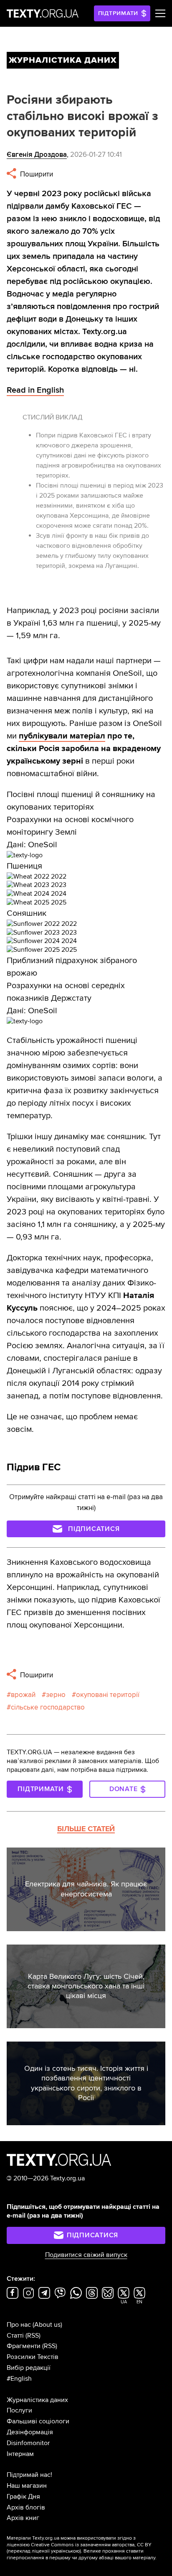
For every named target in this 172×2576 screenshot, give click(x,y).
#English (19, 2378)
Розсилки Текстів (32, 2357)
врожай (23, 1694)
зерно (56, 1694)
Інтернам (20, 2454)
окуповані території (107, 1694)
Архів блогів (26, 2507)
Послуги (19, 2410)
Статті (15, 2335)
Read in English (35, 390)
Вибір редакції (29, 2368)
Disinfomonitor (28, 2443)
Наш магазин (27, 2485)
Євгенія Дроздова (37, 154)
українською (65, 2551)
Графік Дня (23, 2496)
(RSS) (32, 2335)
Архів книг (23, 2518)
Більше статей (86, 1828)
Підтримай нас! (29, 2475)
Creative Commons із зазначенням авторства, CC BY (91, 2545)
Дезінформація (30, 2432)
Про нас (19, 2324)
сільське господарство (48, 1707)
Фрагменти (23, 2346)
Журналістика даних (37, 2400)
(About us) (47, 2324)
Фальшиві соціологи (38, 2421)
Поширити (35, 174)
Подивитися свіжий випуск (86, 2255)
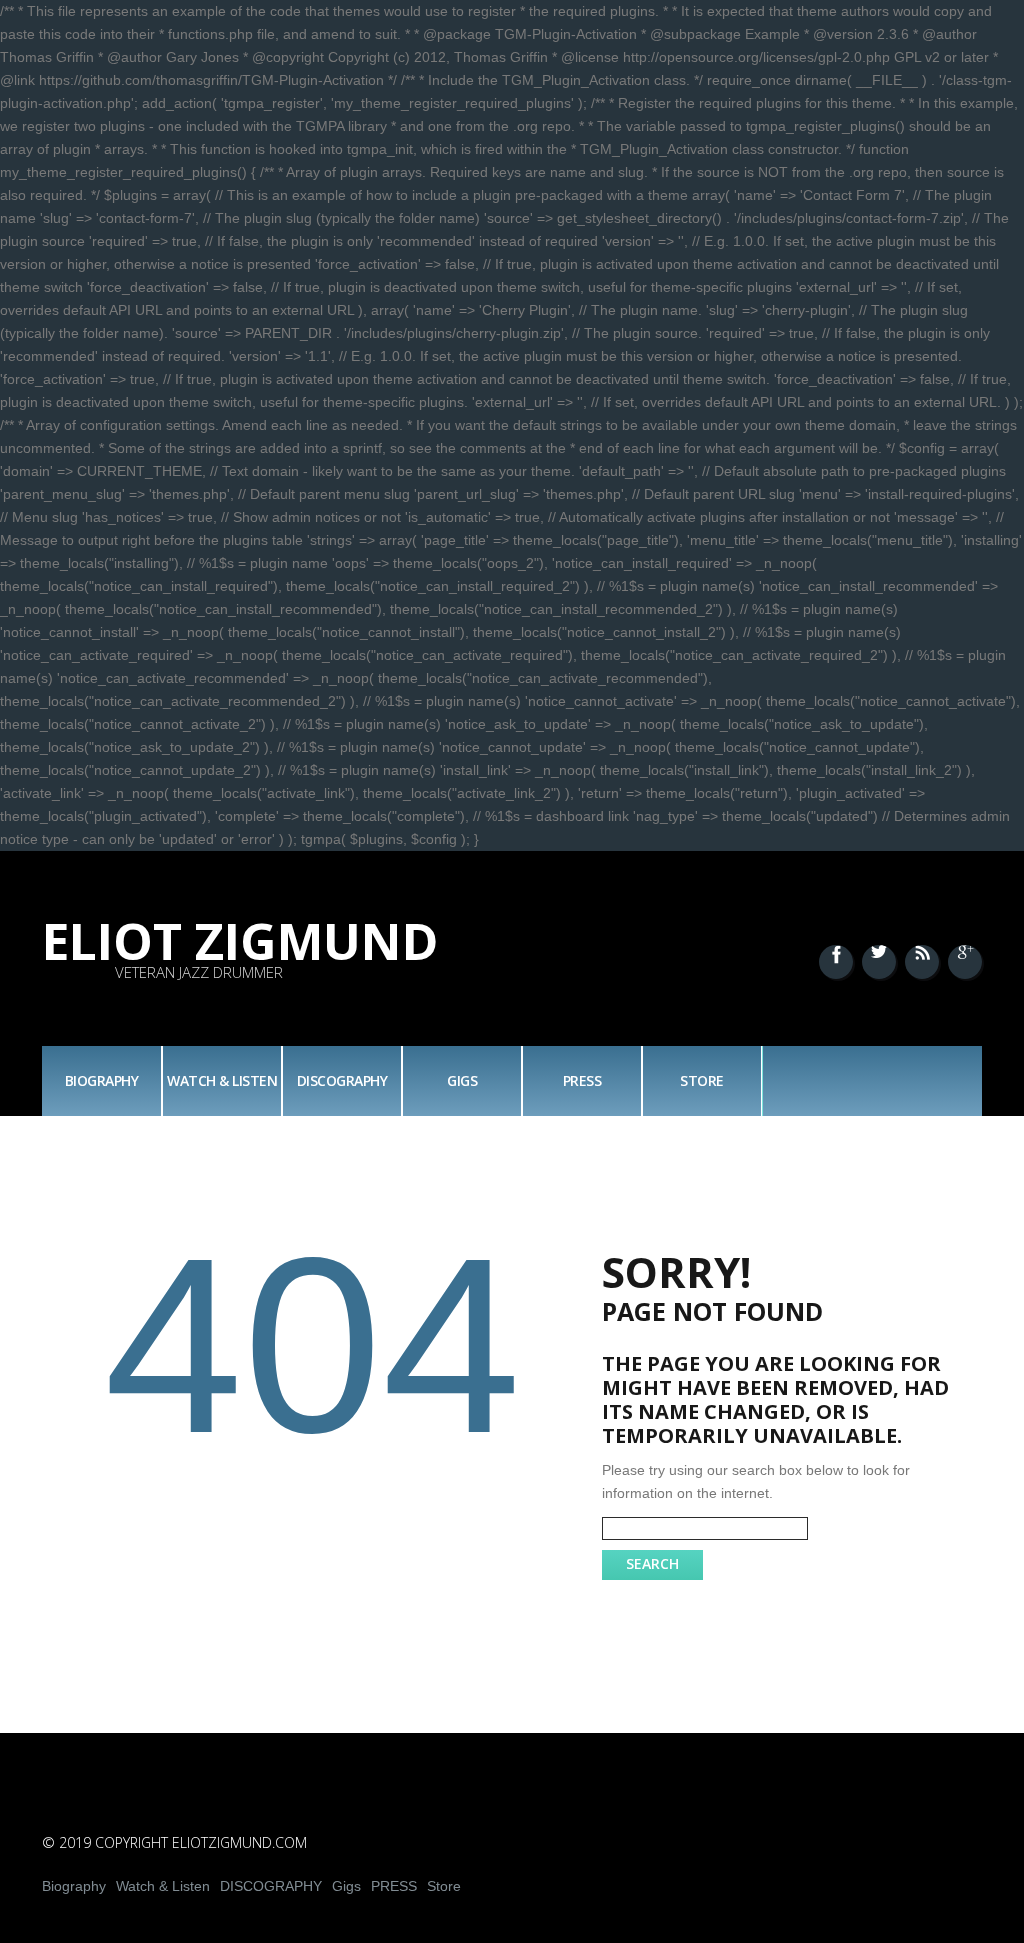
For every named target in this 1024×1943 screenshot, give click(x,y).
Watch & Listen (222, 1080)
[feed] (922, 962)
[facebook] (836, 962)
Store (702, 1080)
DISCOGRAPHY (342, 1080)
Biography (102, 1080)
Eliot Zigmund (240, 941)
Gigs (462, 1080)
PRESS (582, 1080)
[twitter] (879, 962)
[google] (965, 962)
____________
■ Task item ■
The lines to return are those in the material above that hold "target".

■ Exercise answer ■
For every named target in this 172×2576 screenshot, give click(x,y).
For every named target in this 1024×1943 screenshot, give click(x,y).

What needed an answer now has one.